Das gesamte Popfest wirft hier als Kulturphänomen, im Vergleich zu einem Donauinselfest oder anderen Gratis-Veranstaltungen, eine grundlegende Frage auf: Was braucht es, um ein Publikum und eine Hörerschaft großzuziehen? Natürlich ist es belanglos, welche Form von Musik von welchem Publikum gehört wird, solange diese auch ihren Platz im vielfältigen Äther findet. Im Rahmen einer postulierten Kultur-Kritik ist es allerdings stets der Fall, das gerade Randphänomene und junge Kunst des öfteren kritischer, komplexer und vom Inhaltlichen aus betrachtet meist auch gehaltvoller sind als die breite Basis einer Masse. Nun könnte man meinen, dass ein unterschiedliches Publikum nur vor Ort ist, weil das Popfest im Zentrum der Stadt, gratis und an einem wichtigen Verkehrspunkt abgehalten wird. Doch bei einem Publikumsbogen, der von Fünfjährigen bis hin zu Pensionisten reicht, ist bei genauerem Hinsehen zu erkennen, das der sperrige, komplexe Rock der Steaming Satellites, eine Indie-Formation wie Giantree oder der junge Jazz von Soia die Ohren und auch die Füße dieser Menschen begeistern können.

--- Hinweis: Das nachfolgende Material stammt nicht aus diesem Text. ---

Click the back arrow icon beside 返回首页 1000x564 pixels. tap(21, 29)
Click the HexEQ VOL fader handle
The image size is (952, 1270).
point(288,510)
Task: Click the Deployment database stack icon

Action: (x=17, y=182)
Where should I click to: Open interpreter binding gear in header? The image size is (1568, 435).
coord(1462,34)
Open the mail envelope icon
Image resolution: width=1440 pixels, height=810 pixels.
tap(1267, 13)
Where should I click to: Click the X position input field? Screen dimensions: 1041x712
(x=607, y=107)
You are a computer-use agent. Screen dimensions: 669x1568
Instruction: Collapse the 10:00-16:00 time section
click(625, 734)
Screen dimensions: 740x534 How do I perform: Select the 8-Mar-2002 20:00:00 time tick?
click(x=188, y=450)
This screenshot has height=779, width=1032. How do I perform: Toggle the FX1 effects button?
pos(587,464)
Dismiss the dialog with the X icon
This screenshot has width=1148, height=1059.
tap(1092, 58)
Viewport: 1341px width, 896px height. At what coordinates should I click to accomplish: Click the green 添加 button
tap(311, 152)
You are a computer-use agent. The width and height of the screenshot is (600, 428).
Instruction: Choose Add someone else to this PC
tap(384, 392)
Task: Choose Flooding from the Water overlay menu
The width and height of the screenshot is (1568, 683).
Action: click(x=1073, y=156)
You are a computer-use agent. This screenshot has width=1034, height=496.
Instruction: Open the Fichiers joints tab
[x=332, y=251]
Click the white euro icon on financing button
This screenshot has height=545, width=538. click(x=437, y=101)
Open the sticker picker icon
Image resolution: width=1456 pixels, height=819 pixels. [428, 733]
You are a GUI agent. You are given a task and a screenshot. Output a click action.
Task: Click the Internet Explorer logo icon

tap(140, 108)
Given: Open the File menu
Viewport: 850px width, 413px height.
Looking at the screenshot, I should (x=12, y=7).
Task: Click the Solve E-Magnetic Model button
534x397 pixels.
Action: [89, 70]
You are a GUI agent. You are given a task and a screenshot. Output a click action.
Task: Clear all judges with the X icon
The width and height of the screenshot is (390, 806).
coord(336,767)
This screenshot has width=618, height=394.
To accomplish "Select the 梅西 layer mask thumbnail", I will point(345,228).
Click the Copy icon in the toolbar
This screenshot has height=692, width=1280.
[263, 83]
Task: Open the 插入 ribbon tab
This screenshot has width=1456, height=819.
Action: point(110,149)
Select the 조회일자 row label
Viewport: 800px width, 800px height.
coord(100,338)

Was die häufig diskutierte Frage eines Mainstream-Publikums, das nach Banalem verlangt, durchaus relativiert. Denn im Rahmen dieser Diskussion putzen sich sowohl Radio- als auch Fernsehsender beim Publikum ab, wenn behauptet wird, dass seichte Formen einer Kultur nur deshalb produziert werden, weil von Seiten des Publikums danach geschrien wird. Hier die Schuld alleinig auf das Publikum zu schieben, ist, wie das Popfest zeigt, falsch. Denn das Programm dieses Festivals ist zwar abwechslungsreich und bunt, aber entspringt letztendlich durchgehend dem Underground oder anderen Phänomenen, deren Zuhause bei weitem nicht im Easy-Listening und Mainstream liegen. Trotzdem wird es von einem breiten und massigen Publikum angenommen, das abseits des Popfestes eher seltener Konzerte solcher Musikrichtungen vorgesetzt bekommt. Das Popfest zeigt hier wiedermal nur zu gut, dass es Kunst und Kultur abseits der Masse trotzdem schafft, eben jene Masse zu begeistern. Frei nach dem Spruch: Wenn der Berg nicht zum Propheten kommen will, dann muss der Prophet zum Berg kommen. Was nicht heißen soll, dass Mainstream im Vergleich zu anderen Formen falsch oder schlechter ist, sondern schlicht anders betrachtet wird. Es zeigt lediglich, dass die Behauptung, die Masse akzeptiere nur eine für die Masse produzierte Kultur und Kunst, falsch ist – und so verhält es sich auch mit der Musik und dem Programm des Popfestes, das damit einen fixen und wichtigen Platz in der Wiener Veranstaltungskultur verdient hat, weil hier Vielfalt, Randgruppierungen und Alternativen gefördert und unter die Menschen gebracht werden.